* Task objective
Output the records starting at the line that contains "Given: Click Add Marketing News Item link" and ending at the line that contains "Action: click(x=193, y=62)" as a Markdown table with columns Row and Line, one row per line, leaving out blank lines.

* Input data
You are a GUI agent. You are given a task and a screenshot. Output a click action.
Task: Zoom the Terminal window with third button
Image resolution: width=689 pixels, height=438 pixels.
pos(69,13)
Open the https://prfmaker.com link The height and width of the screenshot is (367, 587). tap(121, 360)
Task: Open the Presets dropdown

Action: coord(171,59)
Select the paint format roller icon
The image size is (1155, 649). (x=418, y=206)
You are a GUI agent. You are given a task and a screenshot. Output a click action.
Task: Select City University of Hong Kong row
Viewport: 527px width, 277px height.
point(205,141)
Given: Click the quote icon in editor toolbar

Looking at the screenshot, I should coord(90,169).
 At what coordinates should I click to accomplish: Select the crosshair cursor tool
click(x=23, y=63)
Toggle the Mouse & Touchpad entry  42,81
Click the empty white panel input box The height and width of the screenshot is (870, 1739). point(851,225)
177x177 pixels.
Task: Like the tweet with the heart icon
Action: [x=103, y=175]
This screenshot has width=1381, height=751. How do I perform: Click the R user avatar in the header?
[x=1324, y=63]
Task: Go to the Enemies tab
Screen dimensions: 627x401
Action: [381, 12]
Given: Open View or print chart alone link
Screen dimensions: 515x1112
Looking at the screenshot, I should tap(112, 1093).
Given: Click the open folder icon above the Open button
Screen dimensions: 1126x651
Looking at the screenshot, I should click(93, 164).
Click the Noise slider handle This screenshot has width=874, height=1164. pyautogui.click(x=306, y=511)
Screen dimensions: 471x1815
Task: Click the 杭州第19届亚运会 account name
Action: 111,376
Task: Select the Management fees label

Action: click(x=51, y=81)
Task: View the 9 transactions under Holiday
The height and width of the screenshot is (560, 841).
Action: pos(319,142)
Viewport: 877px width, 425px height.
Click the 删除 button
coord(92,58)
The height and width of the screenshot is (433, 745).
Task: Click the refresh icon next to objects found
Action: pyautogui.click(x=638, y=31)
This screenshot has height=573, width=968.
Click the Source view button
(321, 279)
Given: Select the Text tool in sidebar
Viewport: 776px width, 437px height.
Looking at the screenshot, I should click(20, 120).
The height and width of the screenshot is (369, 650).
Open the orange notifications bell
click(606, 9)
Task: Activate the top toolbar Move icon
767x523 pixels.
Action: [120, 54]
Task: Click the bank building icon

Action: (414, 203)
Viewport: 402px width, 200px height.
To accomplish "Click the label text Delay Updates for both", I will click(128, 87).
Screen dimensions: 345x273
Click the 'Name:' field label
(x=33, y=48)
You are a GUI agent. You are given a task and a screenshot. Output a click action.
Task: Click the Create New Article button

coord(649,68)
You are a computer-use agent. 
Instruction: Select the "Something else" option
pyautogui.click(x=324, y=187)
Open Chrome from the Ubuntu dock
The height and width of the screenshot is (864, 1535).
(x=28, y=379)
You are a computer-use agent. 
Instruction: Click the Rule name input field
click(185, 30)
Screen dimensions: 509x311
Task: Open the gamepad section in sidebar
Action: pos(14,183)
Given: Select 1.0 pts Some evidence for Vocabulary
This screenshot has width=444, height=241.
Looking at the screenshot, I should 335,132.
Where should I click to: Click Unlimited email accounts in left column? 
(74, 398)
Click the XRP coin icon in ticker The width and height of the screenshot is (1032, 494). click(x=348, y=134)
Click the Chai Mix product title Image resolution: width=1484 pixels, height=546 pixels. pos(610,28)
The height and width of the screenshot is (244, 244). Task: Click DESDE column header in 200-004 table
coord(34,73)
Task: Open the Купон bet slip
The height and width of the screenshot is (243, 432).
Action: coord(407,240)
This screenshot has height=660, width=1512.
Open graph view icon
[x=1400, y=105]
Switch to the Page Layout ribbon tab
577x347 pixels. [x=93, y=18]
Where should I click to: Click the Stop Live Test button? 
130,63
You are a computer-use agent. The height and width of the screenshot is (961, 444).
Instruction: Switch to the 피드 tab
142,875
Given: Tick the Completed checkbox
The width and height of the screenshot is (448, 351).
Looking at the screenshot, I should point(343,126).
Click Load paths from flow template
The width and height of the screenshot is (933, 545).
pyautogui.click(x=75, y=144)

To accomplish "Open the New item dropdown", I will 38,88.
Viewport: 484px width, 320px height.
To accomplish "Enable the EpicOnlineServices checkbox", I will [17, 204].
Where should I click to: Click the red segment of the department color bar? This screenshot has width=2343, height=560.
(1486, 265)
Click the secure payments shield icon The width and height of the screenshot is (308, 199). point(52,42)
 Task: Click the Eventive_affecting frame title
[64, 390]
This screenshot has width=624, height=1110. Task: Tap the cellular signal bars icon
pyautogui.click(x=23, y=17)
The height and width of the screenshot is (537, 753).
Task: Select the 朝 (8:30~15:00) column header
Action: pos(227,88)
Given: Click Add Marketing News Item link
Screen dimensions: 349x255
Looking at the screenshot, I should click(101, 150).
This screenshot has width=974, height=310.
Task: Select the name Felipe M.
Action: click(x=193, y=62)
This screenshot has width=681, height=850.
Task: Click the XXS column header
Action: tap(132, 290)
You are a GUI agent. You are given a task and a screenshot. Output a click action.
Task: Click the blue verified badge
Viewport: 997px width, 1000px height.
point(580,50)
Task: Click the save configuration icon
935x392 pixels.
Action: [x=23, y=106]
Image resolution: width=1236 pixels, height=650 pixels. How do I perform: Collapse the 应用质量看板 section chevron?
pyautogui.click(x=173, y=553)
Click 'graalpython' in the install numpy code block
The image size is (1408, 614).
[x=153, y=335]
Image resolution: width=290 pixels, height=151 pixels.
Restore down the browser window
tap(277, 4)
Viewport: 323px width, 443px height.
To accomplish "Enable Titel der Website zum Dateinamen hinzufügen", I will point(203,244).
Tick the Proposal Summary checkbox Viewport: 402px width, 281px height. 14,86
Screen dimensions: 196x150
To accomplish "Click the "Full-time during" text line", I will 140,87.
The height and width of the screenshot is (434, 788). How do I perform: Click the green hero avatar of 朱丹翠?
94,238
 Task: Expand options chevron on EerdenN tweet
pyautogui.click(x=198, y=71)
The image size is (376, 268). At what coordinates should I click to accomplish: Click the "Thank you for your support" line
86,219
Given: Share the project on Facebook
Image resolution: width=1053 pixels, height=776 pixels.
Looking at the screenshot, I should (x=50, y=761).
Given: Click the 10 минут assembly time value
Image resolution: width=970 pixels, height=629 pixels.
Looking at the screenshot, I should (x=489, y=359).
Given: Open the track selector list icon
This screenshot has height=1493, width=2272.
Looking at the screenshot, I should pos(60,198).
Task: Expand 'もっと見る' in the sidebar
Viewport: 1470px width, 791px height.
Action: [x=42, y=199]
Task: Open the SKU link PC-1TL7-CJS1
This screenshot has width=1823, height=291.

* Task response
| Row | Line |
|---|---|
| 1 | Given: Click Add Marketing News Item link |
| 2 | Screen dimensions: 349x255 |
| 3 | Looking at the screenshot, I should click(101, 150). |
| 4 | This screenshot has width=974, height=310. |
| 5 | Task: Select the name Felipe M. |
| 6 | Action: click(x=193, y=62) |